The exercise: Return each line of the listing below word for word, leaving out the pictures.

Information given:
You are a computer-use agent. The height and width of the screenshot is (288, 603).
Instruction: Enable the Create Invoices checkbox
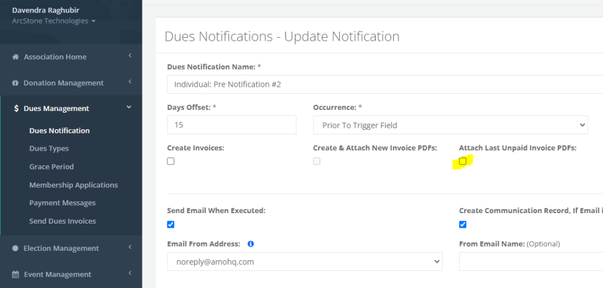(171, 161)
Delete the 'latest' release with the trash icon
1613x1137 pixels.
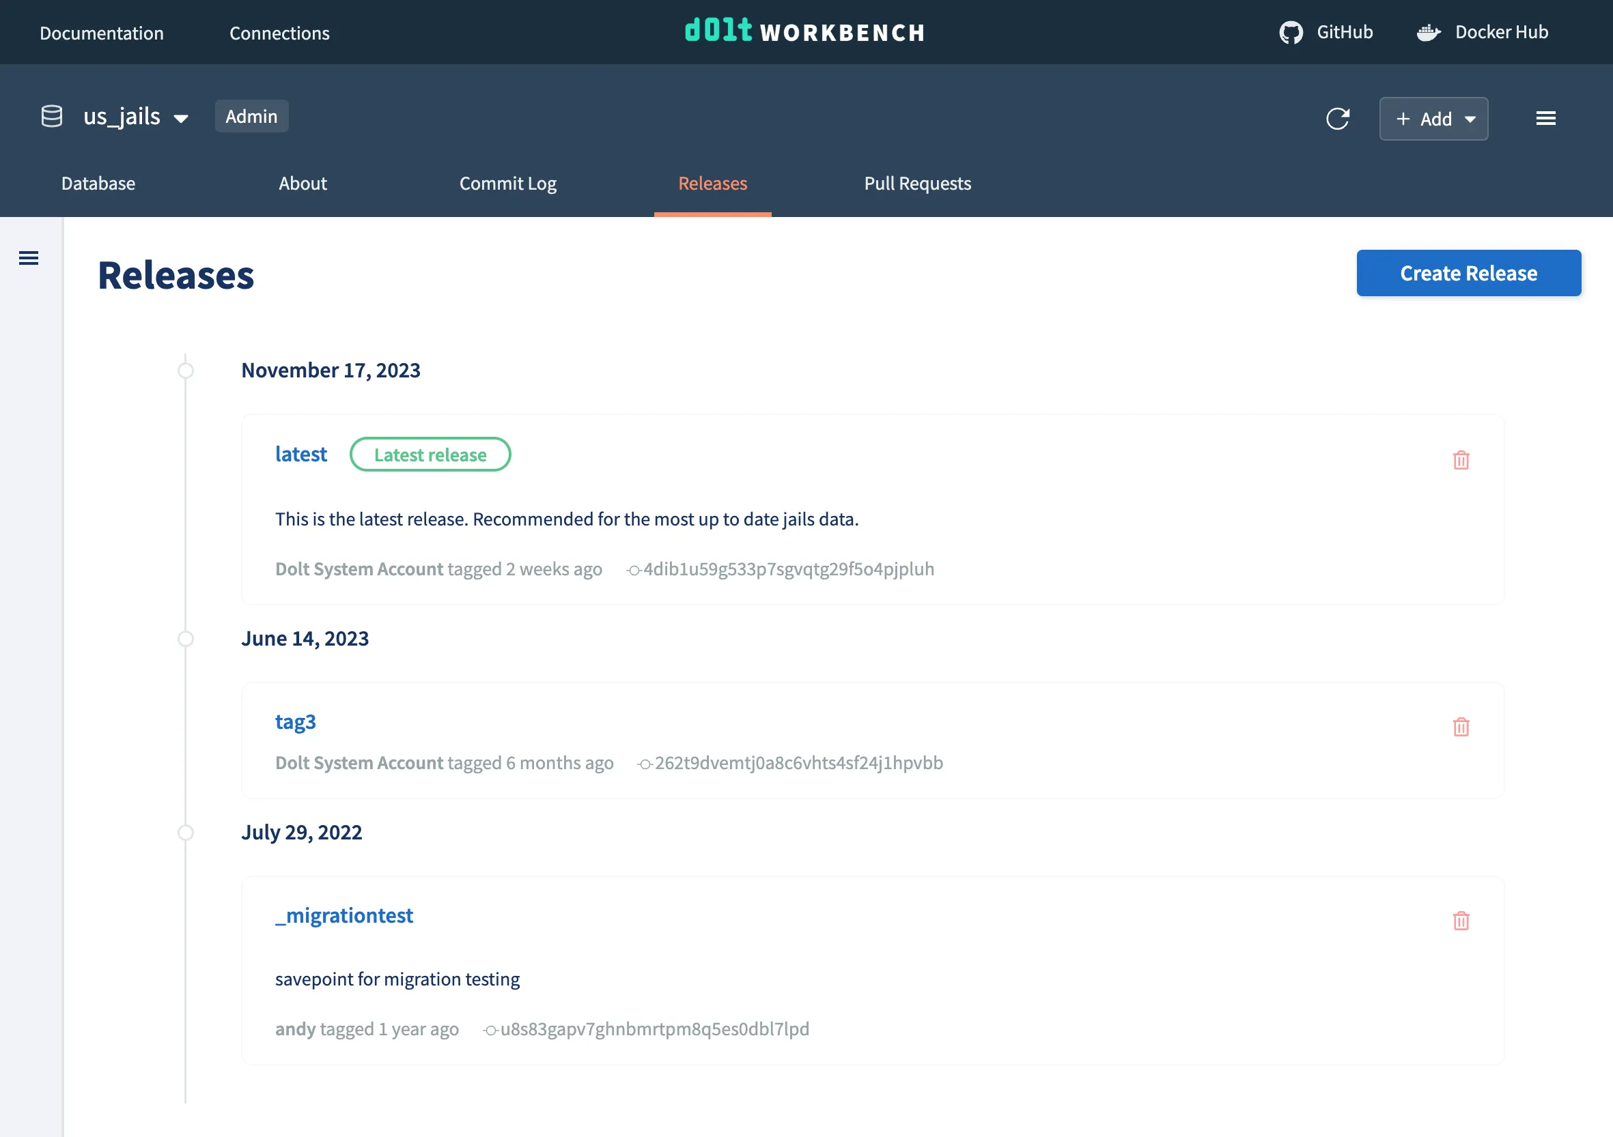point(1461,460)
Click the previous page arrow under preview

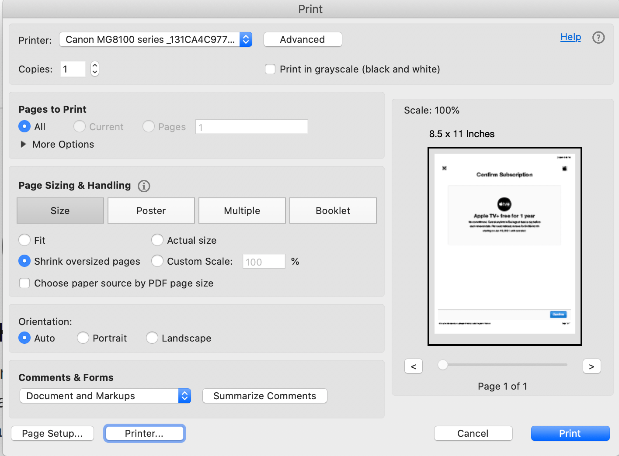coord(413,366)
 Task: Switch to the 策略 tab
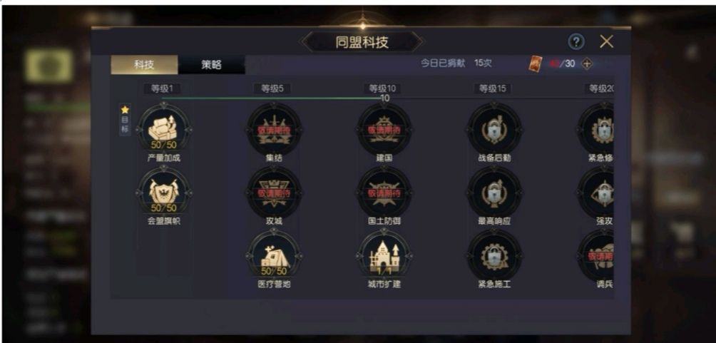[x=211, y=65]
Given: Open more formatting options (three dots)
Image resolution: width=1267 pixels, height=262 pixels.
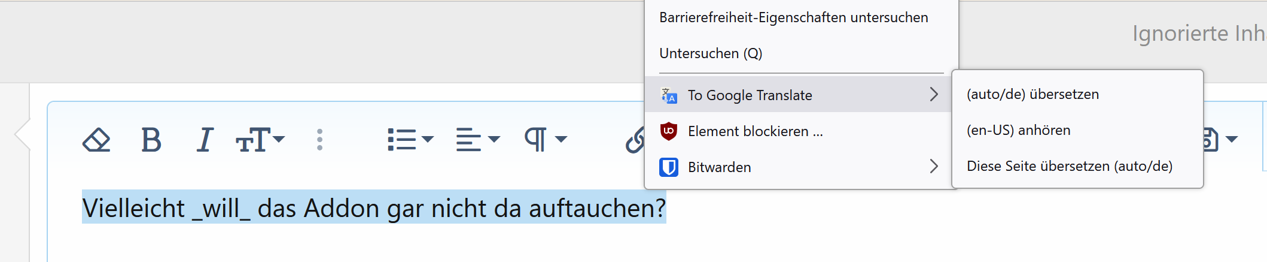Looking at the screenshot, I should tap(319, 140).
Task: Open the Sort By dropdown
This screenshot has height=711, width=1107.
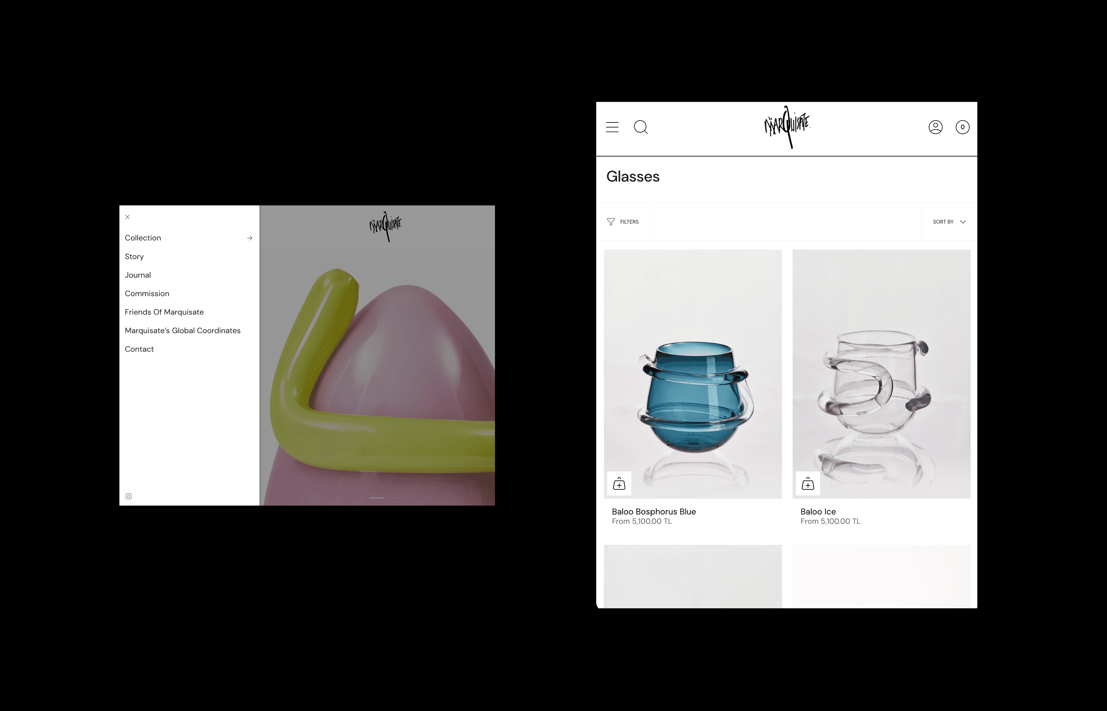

Problem solution:
You are a computer-use agent. The height and width of the screenshot is (288, 603).
Instruction: Enable the Create Invoices checkbox
(171, 161)
Delete the 'latest' release with the trash icon
1613x1137 pixels.
point(1461,460)
Click the previous page arrow under preview

coord(413,366)
 Task: Switch to the 策略 tab
[x=211, y=65]
Given: Open more formatting options (three dots)
Image resolution: width=1267 pixels, height=262 pixels.
Looking at the screenshot, I should tap(319, 140).
Task: Open the Sort By dropdown
This screenshot has height=711, width=1107.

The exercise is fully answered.